I was trying to find something on Buffalo, New York. I can’t remember what it was exactly, although that’s not actually important to the discussion. However, a random search led me to another Buffalo, a town with the same name in Wyoming. I considered it rather odd. When one thinks of Buffalo as a city, one generally thinks of the place in western New York on Lake Erie with the football team. I suppose if one wishes to find the animal then Wyoming might be a better option (bison really, but whatever). But not so much as a town.
Then I started wondering if I could find other examples of towns completely overshadowed by more famous locations with the same name. I don’t mean places like London in Ontario, Manhattan in Kansas or Paris in Texas. Instead, I wanted to discover much greater extremes.
Places like this
What, you don’t recognize Los Angeles, um, Texas? Population 20? That’s what I mean. Wouldn’t it be completely ridiculous, even outrageous, to try to compare this Los Angeles to the one in California? The thought of a Hollywood movie star living in that trailer amuses me way more than it should.

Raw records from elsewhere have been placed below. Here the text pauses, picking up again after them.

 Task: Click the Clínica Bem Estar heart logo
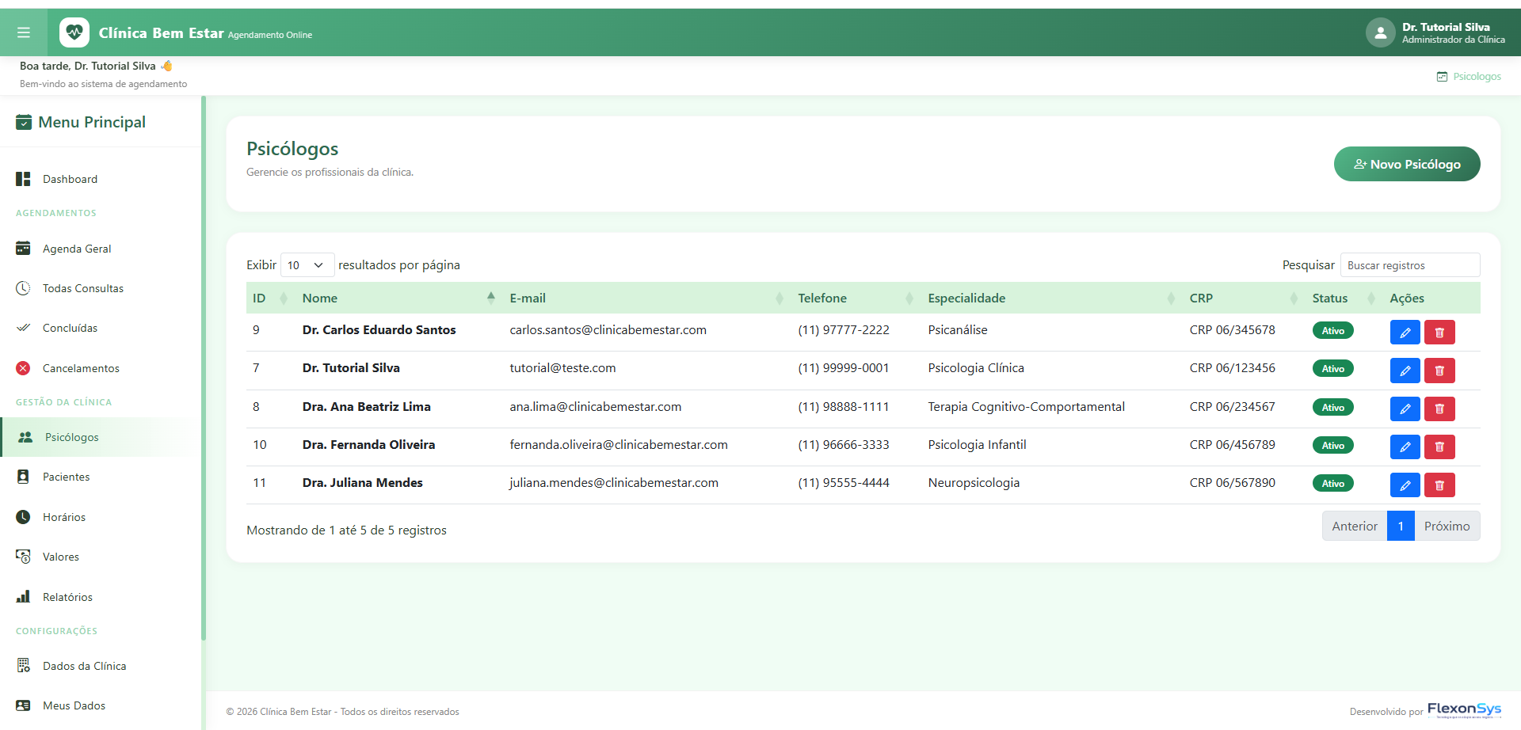click(74, 32)
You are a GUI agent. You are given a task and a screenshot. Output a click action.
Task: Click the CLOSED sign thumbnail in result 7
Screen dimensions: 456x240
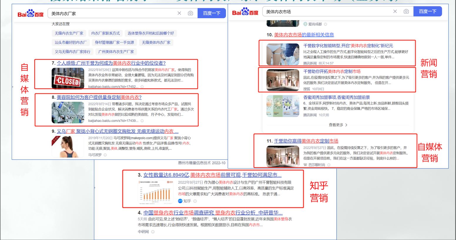[68, 78]
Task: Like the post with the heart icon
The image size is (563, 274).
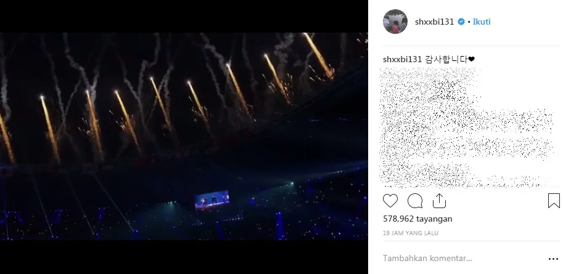Action: [390, 201]
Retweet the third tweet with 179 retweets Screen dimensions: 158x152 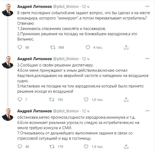[x=52, y=146]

Yet, it does have a similarity. The Texas State Historical Society says that in 1923, “it was named Los Angeles to encourage comparison with the climate enjoyed by the California city”. Maybe I’ll concede that one tiny tenuous point. Even so, I believe the comparison probably ends there. I’d say the same is probably true for the Beverly Hills in NSW, Australia too.
Kolkata / Calcutta
Kolkata in West Bengal, India, anchors a metropolitan area of more than 14 million people. It has a long history including service as the capital of British India. Also it played a key role in India’s independence. Kolkata was known previously as Calcutta, and that former name spread to various remote corners of the British Empire. I can’t imagine that Calcutta, Belize will ever be confused with Kolkata, India. The town in Belize, as you probably already surmised, arrived in Central America along with natives of India who worked plantations that once formed part of British Honduras.
Manila
I’ve never been to Manila, the one in the Philippines, or this one located between Chapmanville and Turtle Creek in West Virginia. I can’t wrap my mind around the possibility of a large Filipino community living in Appalachian coal country and of course it never happened that way. Mountain folk don’t generally speak Tagalog. Yet, this Manila in West Virginia is allegedly named for the one in the Philippines. It might help to understand that the town traced its founding to around 1900. Thoughts of the Spanish-American War and the resounding U.S victory at the Battle of Manila Bay were still fresh in people’s minds.
Moscow
I also wanted to put a special focus on Moscow, East Ayrshire, Scotland. A gentleman recently sent an email message requesting more Scottish examples, so here you go. “The name is thought to be a corruption of ‘Moss-hall’ or ‘Moss-haw’ but its spelling was formalised in 1812 to mark Napoleon’s retreat from Moscow.”
Here are a few others
I’m sure the vast 12MC audience can find many more.
- New York, Lincolnshire – population 150
- London, Kiribati – on Christmas Island
- Berlín, El Salvador
- Lima, Sweden – population 418
- Copenhagen, Louisiana
- Belfast, Limpopo Province, South Africa
- Jeruselem, New Zealand
- Washington, West Sussex
Yes, I take special requests. I can’t guarantee that I can always respond right away or with something meaningful but I’ll give it a go.